** START OF Given records **
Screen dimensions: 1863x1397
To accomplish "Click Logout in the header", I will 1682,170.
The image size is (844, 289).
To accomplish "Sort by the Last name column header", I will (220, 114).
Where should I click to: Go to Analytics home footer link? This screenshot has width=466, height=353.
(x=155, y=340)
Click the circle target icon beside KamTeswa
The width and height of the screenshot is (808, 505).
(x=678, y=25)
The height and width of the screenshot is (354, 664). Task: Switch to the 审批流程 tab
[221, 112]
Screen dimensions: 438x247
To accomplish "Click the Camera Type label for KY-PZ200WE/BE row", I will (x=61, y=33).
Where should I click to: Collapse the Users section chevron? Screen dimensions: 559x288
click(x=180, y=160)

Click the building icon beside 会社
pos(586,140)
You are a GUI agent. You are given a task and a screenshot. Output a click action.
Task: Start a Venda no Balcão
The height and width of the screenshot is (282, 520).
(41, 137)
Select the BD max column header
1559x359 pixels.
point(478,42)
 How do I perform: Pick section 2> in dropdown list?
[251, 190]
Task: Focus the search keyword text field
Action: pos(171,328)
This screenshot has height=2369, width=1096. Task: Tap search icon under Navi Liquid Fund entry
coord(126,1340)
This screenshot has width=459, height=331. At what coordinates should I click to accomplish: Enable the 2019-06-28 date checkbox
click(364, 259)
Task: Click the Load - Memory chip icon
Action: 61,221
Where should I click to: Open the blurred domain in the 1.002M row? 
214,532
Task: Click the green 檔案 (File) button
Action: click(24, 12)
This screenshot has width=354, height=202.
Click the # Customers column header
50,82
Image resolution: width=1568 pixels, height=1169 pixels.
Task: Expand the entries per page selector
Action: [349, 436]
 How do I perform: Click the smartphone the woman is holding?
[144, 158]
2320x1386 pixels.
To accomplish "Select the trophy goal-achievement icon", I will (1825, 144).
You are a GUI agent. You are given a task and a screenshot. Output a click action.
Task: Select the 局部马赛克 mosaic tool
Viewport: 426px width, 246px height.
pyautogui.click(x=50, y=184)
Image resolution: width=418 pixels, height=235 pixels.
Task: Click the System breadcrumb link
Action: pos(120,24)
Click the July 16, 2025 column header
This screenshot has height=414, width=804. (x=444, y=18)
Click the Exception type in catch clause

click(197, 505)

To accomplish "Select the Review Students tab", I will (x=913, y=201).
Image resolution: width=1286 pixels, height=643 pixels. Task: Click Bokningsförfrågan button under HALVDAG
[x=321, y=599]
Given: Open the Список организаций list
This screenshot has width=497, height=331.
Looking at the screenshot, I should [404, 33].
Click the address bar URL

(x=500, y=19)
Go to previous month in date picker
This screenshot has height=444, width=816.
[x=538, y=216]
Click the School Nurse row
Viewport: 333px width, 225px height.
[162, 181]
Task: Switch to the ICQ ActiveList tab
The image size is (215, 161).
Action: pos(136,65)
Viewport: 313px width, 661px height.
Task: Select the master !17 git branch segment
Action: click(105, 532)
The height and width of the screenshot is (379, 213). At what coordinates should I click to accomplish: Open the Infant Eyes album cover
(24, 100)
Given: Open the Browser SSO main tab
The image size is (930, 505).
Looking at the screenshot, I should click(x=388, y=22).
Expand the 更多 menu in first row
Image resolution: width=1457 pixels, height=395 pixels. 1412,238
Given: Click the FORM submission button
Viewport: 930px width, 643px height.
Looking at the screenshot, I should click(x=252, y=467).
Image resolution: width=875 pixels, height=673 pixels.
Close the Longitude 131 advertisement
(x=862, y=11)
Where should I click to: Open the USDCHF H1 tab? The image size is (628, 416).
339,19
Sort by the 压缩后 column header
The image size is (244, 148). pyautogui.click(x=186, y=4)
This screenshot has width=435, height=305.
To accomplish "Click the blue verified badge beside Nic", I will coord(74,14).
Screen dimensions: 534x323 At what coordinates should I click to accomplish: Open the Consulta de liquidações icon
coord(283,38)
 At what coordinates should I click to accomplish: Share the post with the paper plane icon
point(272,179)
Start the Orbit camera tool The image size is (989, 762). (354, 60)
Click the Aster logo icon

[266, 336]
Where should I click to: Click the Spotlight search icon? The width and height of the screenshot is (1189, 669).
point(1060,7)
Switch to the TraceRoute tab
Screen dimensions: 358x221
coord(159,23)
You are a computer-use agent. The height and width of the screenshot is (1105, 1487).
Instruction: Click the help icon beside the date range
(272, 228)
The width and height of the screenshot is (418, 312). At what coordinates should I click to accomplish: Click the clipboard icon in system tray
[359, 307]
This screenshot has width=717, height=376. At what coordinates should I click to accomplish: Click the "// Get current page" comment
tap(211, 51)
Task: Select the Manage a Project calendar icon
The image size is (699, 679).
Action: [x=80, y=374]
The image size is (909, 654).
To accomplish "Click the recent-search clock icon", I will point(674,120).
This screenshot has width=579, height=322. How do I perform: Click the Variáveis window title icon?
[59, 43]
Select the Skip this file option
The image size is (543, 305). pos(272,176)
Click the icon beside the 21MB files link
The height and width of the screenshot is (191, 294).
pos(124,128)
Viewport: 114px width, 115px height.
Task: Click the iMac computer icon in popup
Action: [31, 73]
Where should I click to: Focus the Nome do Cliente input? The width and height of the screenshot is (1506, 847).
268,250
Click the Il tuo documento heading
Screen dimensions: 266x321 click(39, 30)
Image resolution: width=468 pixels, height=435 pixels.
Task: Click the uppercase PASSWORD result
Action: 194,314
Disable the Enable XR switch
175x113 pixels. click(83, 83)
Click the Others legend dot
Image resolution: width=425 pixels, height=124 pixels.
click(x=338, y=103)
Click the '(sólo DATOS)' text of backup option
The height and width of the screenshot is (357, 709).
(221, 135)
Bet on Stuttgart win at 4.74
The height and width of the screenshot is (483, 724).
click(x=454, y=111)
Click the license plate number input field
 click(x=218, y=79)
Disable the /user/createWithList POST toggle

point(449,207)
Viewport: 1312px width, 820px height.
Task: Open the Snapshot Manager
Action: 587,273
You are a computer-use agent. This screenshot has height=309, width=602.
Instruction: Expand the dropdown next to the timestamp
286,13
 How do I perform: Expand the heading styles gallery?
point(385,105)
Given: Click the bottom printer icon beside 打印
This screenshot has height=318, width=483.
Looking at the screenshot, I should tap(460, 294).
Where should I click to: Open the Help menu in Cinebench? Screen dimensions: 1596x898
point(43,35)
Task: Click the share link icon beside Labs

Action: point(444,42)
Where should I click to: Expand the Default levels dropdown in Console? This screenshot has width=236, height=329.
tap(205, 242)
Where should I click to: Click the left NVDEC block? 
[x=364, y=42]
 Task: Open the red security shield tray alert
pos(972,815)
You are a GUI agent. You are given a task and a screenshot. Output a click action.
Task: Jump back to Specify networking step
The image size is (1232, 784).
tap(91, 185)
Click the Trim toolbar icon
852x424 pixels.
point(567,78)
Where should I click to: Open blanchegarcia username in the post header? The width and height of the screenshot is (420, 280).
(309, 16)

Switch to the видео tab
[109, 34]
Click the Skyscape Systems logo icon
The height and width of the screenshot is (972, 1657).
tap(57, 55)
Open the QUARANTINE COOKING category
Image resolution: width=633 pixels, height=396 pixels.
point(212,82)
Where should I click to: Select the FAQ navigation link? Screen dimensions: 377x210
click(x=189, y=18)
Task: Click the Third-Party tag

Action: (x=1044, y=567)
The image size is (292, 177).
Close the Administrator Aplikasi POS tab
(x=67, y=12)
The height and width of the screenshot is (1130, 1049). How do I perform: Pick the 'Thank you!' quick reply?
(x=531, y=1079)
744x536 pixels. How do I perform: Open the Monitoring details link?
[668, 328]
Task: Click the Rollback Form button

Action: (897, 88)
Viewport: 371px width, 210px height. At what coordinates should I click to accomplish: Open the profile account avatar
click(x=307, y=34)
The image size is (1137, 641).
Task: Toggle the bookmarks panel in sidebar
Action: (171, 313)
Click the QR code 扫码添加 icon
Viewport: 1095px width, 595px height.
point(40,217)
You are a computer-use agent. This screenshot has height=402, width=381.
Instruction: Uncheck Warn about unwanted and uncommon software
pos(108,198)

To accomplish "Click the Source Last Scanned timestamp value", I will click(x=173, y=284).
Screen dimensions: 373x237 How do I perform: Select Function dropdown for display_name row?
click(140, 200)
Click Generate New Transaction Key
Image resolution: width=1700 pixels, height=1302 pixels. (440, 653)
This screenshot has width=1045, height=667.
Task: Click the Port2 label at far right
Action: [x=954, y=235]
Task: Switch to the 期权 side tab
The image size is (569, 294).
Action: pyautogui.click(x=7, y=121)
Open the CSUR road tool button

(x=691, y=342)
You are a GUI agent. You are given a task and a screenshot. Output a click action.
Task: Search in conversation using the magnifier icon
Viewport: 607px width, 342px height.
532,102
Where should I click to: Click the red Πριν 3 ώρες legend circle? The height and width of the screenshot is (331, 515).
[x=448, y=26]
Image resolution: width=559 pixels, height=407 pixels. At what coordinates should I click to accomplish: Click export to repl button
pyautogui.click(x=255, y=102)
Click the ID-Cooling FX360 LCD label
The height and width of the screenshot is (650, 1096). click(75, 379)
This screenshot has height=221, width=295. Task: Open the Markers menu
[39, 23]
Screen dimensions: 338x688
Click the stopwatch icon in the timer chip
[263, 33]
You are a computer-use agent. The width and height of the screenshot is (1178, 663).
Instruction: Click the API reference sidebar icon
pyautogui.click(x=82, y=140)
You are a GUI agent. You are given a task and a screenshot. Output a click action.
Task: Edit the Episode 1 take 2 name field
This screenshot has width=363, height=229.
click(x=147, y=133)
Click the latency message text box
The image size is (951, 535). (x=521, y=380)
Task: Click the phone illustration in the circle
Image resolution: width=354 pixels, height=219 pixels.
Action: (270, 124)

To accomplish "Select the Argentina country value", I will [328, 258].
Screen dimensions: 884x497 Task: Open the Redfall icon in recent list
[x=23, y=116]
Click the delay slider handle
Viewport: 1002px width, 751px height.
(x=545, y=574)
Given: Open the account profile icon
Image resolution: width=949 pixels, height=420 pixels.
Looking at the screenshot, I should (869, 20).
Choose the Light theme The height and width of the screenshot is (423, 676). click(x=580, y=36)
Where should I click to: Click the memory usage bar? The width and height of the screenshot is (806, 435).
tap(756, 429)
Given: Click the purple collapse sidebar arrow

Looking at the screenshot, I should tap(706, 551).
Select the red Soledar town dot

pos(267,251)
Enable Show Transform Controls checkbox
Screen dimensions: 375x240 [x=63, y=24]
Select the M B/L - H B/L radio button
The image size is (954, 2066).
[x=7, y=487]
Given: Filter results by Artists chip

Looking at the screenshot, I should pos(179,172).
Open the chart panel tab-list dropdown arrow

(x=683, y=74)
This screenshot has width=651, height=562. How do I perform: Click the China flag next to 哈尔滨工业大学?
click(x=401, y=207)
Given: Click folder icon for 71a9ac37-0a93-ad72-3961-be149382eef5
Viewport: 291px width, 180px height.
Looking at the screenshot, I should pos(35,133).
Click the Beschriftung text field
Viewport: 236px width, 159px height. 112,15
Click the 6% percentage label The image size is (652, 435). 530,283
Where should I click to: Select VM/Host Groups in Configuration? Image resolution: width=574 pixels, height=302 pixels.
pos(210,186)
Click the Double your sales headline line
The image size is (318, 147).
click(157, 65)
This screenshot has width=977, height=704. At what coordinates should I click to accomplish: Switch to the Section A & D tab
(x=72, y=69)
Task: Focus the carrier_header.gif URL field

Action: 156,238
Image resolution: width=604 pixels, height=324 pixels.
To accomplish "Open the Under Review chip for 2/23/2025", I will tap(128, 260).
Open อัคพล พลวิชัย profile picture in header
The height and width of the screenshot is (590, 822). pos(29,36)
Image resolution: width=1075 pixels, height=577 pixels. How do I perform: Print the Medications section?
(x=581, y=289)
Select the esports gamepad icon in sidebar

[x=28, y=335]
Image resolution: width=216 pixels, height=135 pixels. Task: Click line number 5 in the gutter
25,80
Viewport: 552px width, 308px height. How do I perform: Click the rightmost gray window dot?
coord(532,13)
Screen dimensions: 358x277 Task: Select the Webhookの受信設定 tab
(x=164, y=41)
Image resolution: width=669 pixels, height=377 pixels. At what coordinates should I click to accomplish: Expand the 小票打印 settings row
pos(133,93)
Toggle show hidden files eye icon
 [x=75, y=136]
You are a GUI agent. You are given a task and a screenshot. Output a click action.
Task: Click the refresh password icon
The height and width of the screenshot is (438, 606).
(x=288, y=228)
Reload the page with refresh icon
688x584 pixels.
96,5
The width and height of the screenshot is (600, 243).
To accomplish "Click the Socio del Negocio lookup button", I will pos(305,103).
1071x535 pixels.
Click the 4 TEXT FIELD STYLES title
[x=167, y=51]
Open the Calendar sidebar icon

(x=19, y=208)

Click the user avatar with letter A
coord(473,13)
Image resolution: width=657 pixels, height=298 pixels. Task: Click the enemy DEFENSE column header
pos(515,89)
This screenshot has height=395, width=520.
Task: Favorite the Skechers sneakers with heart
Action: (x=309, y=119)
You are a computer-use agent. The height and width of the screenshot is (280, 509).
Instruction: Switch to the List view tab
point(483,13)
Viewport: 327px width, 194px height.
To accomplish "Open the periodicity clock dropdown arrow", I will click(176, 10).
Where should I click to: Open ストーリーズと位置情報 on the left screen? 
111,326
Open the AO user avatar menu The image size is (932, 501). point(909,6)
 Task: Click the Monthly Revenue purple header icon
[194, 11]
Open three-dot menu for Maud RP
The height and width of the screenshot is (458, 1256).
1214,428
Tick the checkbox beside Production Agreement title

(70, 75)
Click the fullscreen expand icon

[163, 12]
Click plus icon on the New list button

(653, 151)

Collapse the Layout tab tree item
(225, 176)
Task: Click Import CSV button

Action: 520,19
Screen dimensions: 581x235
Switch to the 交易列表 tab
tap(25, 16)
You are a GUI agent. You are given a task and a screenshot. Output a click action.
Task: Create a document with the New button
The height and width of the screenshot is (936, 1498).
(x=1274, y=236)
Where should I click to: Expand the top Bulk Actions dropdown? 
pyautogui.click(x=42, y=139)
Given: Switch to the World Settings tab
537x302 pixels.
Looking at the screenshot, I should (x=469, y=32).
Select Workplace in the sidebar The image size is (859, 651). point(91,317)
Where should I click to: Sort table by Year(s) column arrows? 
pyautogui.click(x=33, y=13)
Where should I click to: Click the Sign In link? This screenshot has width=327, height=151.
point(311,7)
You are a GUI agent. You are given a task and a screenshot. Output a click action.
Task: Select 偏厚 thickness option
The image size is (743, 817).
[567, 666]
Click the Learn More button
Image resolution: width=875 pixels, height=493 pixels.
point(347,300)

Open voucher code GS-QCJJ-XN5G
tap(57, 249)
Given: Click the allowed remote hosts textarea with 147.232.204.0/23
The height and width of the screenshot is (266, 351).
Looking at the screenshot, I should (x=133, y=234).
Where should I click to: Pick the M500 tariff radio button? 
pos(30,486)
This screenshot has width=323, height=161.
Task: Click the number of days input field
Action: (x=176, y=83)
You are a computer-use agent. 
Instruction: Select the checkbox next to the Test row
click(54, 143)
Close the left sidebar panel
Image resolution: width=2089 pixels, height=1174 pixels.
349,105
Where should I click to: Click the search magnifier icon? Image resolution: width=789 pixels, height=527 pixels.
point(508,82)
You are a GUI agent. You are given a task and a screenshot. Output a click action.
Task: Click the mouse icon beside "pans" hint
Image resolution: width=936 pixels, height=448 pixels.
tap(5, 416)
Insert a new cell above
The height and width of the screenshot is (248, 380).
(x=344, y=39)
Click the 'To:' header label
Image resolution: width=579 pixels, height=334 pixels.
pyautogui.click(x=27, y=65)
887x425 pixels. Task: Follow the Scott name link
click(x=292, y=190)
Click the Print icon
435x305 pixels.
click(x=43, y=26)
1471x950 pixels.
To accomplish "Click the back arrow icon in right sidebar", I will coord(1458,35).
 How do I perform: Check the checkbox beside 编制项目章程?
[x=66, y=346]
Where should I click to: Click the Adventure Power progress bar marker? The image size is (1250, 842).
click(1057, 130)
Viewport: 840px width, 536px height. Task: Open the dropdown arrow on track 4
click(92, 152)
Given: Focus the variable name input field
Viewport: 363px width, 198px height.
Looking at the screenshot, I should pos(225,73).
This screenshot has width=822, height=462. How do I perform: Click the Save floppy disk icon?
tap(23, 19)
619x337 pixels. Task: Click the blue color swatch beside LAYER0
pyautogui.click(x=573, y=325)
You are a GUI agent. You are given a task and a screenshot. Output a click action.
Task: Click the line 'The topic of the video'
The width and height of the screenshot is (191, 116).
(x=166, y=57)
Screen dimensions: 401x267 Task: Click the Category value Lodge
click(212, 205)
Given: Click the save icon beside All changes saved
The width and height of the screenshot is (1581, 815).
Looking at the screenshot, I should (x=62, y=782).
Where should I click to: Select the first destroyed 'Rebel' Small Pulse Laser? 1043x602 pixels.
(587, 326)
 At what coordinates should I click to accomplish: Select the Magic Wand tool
** END OF Given records **
** Task requirements **
Collect every line of the records above that contains the string "input", treating uppercase and lowercase letters as different.

** Result of this exercise **
Where should I click to: Focus the Nome do Cliente input? The width and height of the screenshot is (1506, 847).
Click the license plate number input field
Task: Click the number of days input field
Given: Focus the variable name input field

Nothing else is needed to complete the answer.